1. Field of Invention
The present invention relates to hydrocarbon well control in general and in particular methods and apparatuses for selectably opening and closing zones within a hydrocarbon well during completion, hydraulic fracturing or production.
2. Description of Related Art
In hydrocarbon production, it has become common to utilize directional or horizontal drilling to reach petroleum containing rocks, or formations, that are either at a horizontal distance from the drilling location. Horizontal drilling is also commonly utilized to extend the wellbore along a horizontal or inclined formation or to span across multiple formations with a single wellbore. With horizontal drilling the well casing is prone to resting upon the bottom of the wellbore requiring the use of spacers so as to centre the casing within the wellbore.
In horizontal hydrocarbon wells, it is frequently desirable to select which zone of the wellbore is to be opened for production or to stimulate one or more zones of the well to increase production of that zone from time to time. One current method of stimulating a portion of the well is through the use of hydraulic fracturing or fracing. One difficulty with conventional fracing systems, it that is necessary to isolate the zone to be stimulated on both the upper and lower ends thereof so as to limit the stimulation to the desired zone. Such isolation has typically been accomplished with sealing elements known as production packers located to either side of the zone to be isolated. The use of such
One of the prior problems with current fracing methods is that most hydrocarbon wells are constructed with a well casing located within the wellbore which is cemented in place by pumping cement down the casing to the bottom of the well so as to fill the annulus between the casing and the wellbore from the bottom up. Such concrete provides an additional barrier between the center of the well casing and wellbore which is to be fraced. In conventional methods, in order to thereafter frac a zone which has been constructed in such a manner, it is necessary to form a conduit from the interior of the casing to the wellbore wall by fracturing the cement as well as the formation. Needing to fracture the concrete as well as the formation increases the pressure required for the fracing process thereby increasing the equipment requirements as well as the resulting cost and time requirements.
Previous attempts to resolve some of the above difficulties has been to provide valves inline within the casing so as to selectably provide access to the desired zones of the well. Such valves may be sliding valves having actuators such as are described in US Patent Application Publication No. 2006/0207763 to Hofman published Sep. 21, 2006. With the use of such sliding valves however, it is still necessary to fracture, dissolve or otherwise perforate the concrete surrounding the casing to access the formation.

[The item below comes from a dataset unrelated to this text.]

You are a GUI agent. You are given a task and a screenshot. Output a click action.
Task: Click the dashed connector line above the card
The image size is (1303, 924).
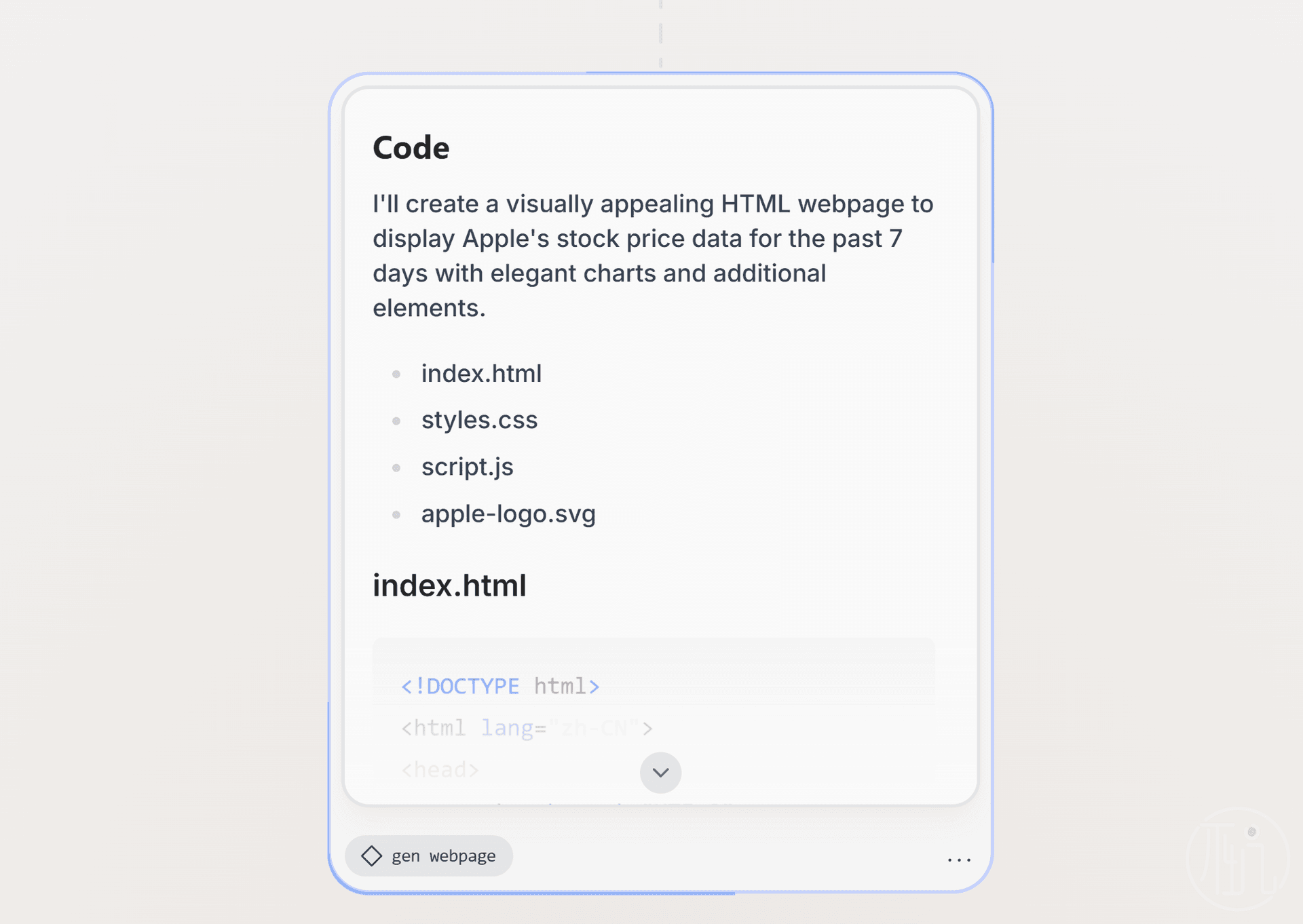pos(660,34)
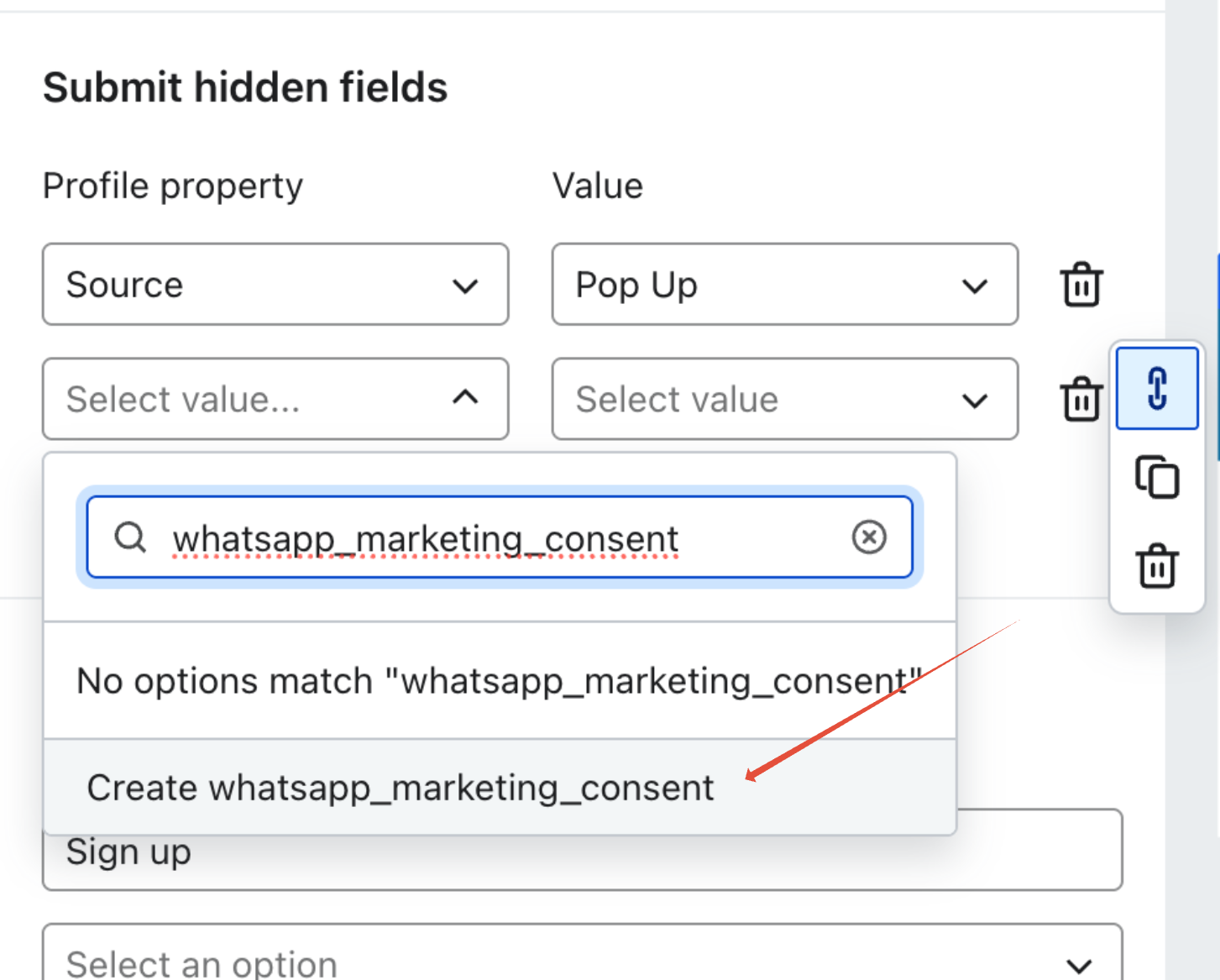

According to a first embodiment of the present invention there is disclosed an apparatus for selectably opening a valve body in a well casing having a central passage and a plurality of apertures therethrough. The apparatus comprises a sleeve slidably located within the central passage of the valve body adapted to selectably cover or uncover the apertures and a shifting tool slidably locatable within the sleeve. The apparatus further comprises at least one sleeve engaging member selectably extendable from the shifting tool in parallel to a central axis of the shifting tool and engagable upon the sleeve wherein the shifting tool is moveable so as to cause the sleeve to selectably cover and uncover the apertures.
The sleeve may be axially displaceable within the central passage. The sleeve may be displacable between a first position covering the apertures and a second position uncovering the apertures. The sleeve may seal the apertures in the first position.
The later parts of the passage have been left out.